--- Exercise data ---
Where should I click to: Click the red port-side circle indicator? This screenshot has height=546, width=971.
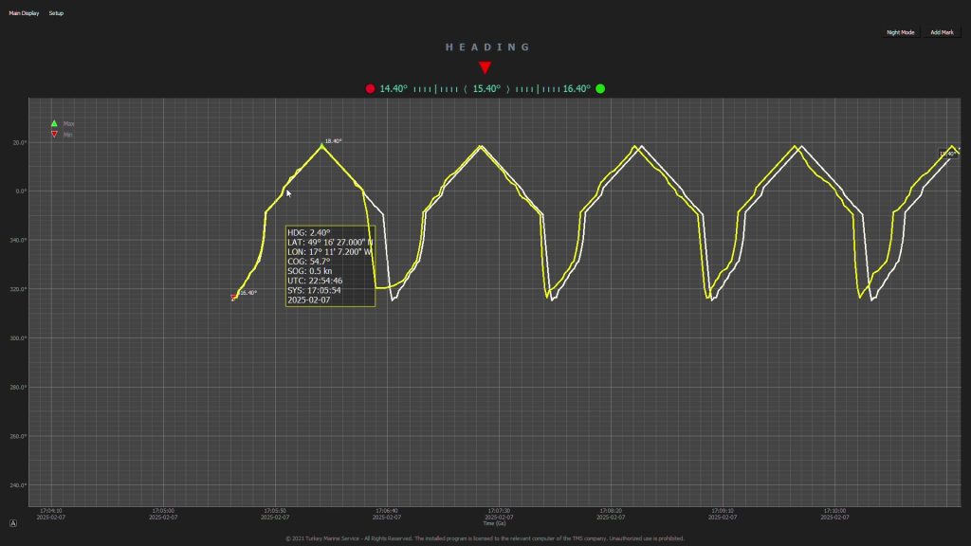(370, 89)
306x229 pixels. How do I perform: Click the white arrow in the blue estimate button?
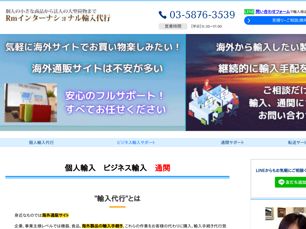point(249,21)
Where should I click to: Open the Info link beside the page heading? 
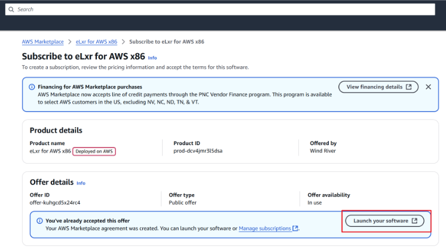click(x=152, y=58)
---
> [The exercise]:
Recast the rows above as a Markdown table with the columns Number and Line, omitting blank lines and leaving out the pictures.

> [Complete answer]:
| Number | Line |
|---|---|
| 1 | Where should I click to: Click the red port-side circle indicator? This screenshot has height=546, width=971. |
| 2 | (370, 89) |
| 3 | 306x229 pixels. How do I perform: Click the white arrow in the blue estimate button? |
| 4 | point(249,21) |
| 5 | Where should I click to: Open the Info link beside the page heading?  |
| 6 | click(x=152, y=58) |